Where anyone on the team, again, we don't try to silo and restrict things for people. We want to help everybody grow. So, they will pull tickets, they put it out into the Slack channel. Hey, here's my merge request. This is what it is. Have a good detailed comment on their commit, and somebody will go pull that merger review or that pull request and go through it, right? They do line by line review on it, check for semantics, logic, things like that. several times we'll pull in the code, just pull their branch and get it up and running something complex and, Really want to make sure that it's good to go, before it gets, pushed out.
[00:28:58] Josh: And, and it's not just code reviews that happen in GitLab, right? There's testing that actually automatically runs on each branch. Commit, push, right?
[00:29:06] Tanner: Yeah, yeah. So we have C I C D so for our continuous integration, there's uh, you know, testing, automatic test, automated testing that goes, we do a build test, we do a prettier test, we run unit tests.
[00:29:18] Josh: Prettier. What's that?
[00:29:20] Tanner: Yeah. So linter makes it format, it's a formatter, it makes it pretty,
[00:29:24] Josh: Makes kind of the code uniformed, right? Yeah. So you don't have these wars of the zip bracket belong on the line above or below.
[00:29:31] Tanner: Yeah. Yeah, exactly. It standardizes your code base regardless of the individual developers' preferences.
So yep, they do that. For continuous integration, it has to pass those, if it fails any of those tests. It, it's failed, right? You have to go fix your, fix your code, fix whatever's going on, or if there's comments, right? Those comments have to be resolved before your code's gonna be approved and pushed.
[00:29:54] Josh: And GitLab will even block you. They won't, they'll just gray out the button and that says, you know, approve or merge, you know?
[00:30:00] Tanner: Yeah. So we have it again set up on the branches where that's the process, right? We, we want everything addressed and whether you fix it or you come to. You know, a common ground with whomever made that comment or whatever.
Right. There has to be a resolution to all of those items. So,
[00:30:17] Josh: all right, so it gets through all that. It gets approved and merged and then what happens?
[00:30:23] Tanner: At that point? It goes into a waiting for build stage, and this is build, deployed, whatever, right? Depending on the type of code base that you're working on.
If it's a mobile app, then it's a build and deployment there. If it's rest or whatever, it's a deployment out to that stuff. So it sits in there until the deployment takes place. The deployment process we don't formalize it necessarily. It's kind of needs of the project. But we'll go through and do the deployment and then move those tickets into another stage which is the developer review stage.
and with this too it is the kind of the CD this the continuous deployment, right? So it gets approved and. Part of that pipeline in GitLab is to deploy out to the servers, right? So it deploys to our sandbox server, and then again at that point we move it over to the developer review column.
[00:31:14] Josh: And so what does that mean? Developer review? Didn't they just review their own code or whatnot?
[00:31:18] Tanner: Yeah. I mean they should, right? But it's one last sanity check that we put. Where the individual developer who worked on that task will check it on the server. Right. so
[00:31:29] Josh: So instead of just their local machine Yeah. Where they've been running it, you know, and it, they've got it set up in a certain way, the server might be different.
• • •
**Complete the following**.
a. From the transcript above, reproduce the passage from "[00:29:06] Tanner: Yeah, yeah." to "run unit tests." word for word.
b. How would you render this sentence from the transcript above in Spanish: "It standardizes your code base regardless of the individual developers' preferences."?
• • •
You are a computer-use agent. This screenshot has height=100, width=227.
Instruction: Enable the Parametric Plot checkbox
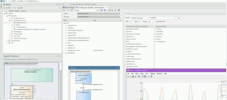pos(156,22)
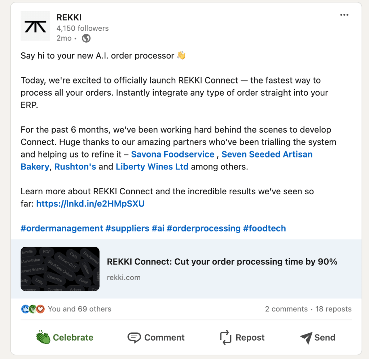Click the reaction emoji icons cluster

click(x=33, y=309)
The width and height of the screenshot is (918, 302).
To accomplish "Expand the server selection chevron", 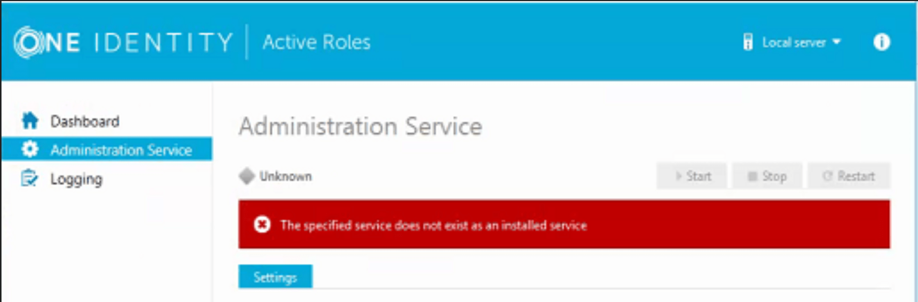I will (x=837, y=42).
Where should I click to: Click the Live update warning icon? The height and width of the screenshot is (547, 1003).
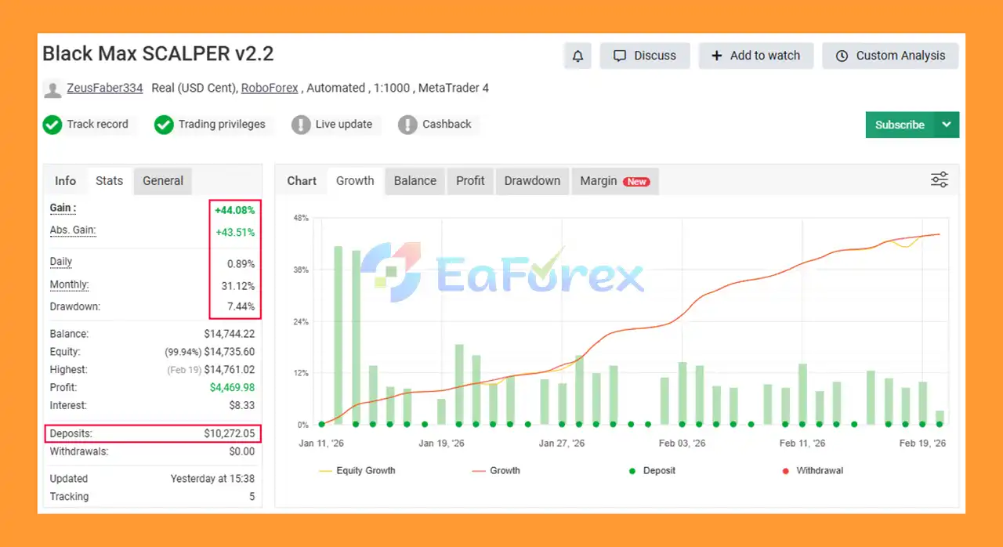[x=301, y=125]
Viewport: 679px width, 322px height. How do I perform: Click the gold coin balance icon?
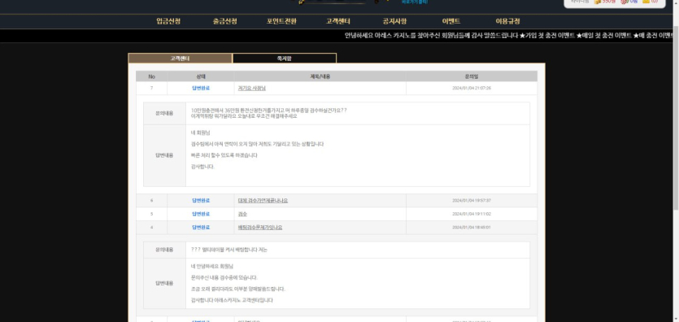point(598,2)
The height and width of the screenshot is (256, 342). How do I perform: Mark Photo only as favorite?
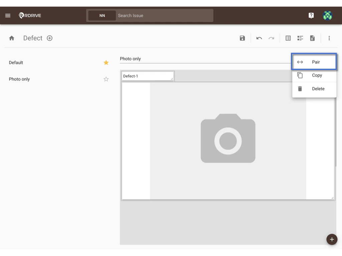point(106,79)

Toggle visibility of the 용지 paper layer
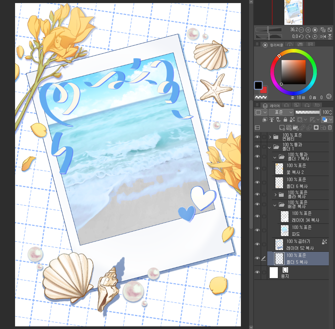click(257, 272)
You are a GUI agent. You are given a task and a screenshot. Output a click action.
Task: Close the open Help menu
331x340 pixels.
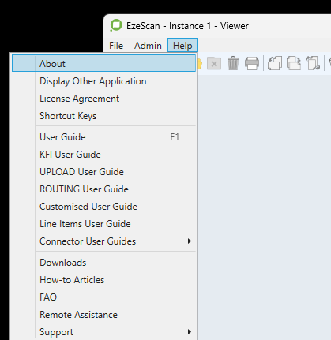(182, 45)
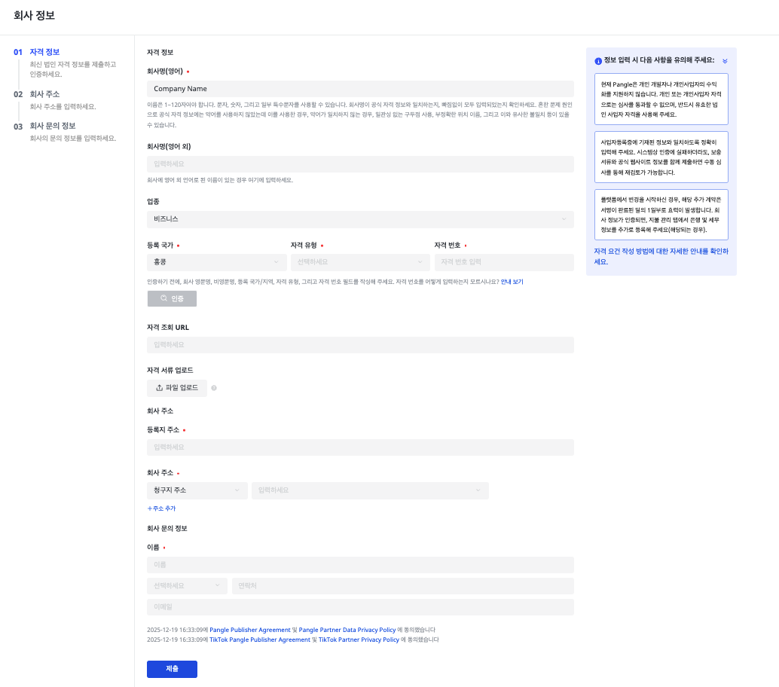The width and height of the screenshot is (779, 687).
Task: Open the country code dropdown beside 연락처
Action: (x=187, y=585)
• • •
**Written responses**.
a.
[00:29:06] Tanner: Yeah, yeah. So we have C I C D so for our continuous integration, there's uh, you know, testing, automatic test, automated testing that goes, we do a build test, we do a prettier test, we run unit tests.

b. Estandariza tu base de código independientemente de las preferencias de cada desarrollador.